Chez les eucaryotes : un activateur établie rarement des intéraction directe avec ARN pol donc ils recrutent l’ARN pol de manière indirecte:
-Ils recrutent des modificateurs du nucléosome qui aident à l’initiation.
- Ils peuvent recruter des facteurs nécessaire à l’initiation ou l’élongation de la polymérase.
L’activateur est donc simplement un recruteur de protéine sur le promoteur. Ces protéines appartiennent à des complexes préformées : Médiateurs et TFIID
Comment fonctionne l’activation de l’initiation de la transcription chez les eucaryotes par recrutement de la machinerie transcriptionnelle?
Les activateurs intéragissent avec un ou plusieurs de ces complexes et les recrutent sur les gènes.
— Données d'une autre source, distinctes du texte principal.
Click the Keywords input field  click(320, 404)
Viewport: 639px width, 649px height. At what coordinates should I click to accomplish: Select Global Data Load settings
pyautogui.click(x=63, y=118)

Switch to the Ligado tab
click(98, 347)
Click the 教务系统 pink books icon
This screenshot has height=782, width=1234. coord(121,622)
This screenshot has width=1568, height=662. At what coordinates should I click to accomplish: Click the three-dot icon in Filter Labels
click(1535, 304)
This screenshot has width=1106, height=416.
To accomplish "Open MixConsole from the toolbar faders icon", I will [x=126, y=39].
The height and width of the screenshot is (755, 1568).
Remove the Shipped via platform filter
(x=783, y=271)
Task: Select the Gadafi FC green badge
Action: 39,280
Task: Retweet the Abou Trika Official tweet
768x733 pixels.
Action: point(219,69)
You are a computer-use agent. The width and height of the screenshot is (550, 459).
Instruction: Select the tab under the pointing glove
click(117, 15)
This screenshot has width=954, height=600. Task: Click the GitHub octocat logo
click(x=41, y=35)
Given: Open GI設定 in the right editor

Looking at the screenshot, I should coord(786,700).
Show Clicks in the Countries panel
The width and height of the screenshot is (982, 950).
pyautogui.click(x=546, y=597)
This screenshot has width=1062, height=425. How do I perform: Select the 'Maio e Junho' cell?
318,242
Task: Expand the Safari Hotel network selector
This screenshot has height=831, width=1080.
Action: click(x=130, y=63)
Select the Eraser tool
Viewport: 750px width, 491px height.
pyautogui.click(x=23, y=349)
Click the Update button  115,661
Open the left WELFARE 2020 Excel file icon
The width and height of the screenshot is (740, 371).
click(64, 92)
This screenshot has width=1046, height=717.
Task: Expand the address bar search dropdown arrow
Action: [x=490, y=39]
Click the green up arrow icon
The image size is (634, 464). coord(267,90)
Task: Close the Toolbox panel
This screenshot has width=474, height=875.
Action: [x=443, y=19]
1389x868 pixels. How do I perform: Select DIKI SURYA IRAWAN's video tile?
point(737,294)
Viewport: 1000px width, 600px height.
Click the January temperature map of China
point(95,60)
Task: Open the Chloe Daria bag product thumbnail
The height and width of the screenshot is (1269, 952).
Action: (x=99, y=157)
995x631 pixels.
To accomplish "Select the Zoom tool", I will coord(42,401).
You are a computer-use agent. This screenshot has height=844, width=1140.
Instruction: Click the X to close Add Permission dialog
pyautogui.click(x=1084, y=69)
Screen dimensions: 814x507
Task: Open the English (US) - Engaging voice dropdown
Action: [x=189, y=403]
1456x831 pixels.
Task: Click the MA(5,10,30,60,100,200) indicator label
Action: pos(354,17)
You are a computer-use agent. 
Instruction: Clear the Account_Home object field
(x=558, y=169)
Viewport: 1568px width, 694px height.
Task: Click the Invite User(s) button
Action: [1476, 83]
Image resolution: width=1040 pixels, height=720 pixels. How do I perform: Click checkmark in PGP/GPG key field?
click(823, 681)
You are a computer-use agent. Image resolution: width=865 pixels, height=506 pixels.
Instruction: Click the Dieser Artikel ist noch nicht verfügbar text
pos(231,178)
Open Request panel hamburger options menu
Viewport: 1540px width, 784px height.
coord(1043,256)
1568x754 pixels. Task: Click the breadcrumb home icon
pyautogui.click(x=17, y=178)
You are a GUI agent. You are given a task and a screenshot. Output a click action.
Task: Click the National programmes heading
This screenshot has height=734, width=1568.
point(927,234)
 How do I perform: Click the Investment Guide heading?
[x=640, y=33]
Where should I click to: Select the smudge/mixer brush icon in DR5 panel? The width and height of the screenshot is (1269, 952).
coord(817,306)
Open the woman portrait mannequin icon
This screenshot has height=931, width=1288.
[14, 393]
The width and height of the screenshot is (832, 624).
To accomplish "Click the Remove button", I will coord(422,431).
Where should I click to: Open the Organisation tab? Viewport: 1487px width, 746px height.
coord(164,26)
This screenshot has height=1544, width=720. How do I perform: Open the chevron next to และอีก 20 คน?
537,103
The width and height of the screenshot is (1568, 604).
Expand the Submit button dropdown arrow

Ils peuvent intéragir à distance exemple :
Une région acide typique d’un activateur peut intéragir avec des composantes du médiateur et/ou avec des sous-unités TFIID
Comment fonctionne les perturbations locales de la structure de la chormatine provoquée par les activateurs?
Le recrutement de modificateurs de nucléosomes peut aider à activer un gène empaqueté dans la chromatine.
Il y a deux types de modificateurs:
- Un qui ajoute des groupements chimiques sur les queues d’histones : acétyltransférases des histones (HAT)
- Déplacent (“remodèlent”) les nucléosomes : SWI/SNF permet d’activé ATP-indépendant.
Dans les deux cas: l’ADN se déserre pour laisser à découverte certains sites des nucléosomes qui sont habituellement inaccessible.
Quels sont les effets des modifications sur les queues d’histones ?
Il y a acétylation qui aide aussi la liaison de la machinerie transcriptionnelle:
- Création de sites de liaison spécifiques sur les nucléosomes pour les protéines contenant des bromodomaines.
- Un des composants de TFIID (TAF1/TAF-250) contient des bomodomaines
- Les bromodomaines se fixent mieux aux nucléosomes acétylés.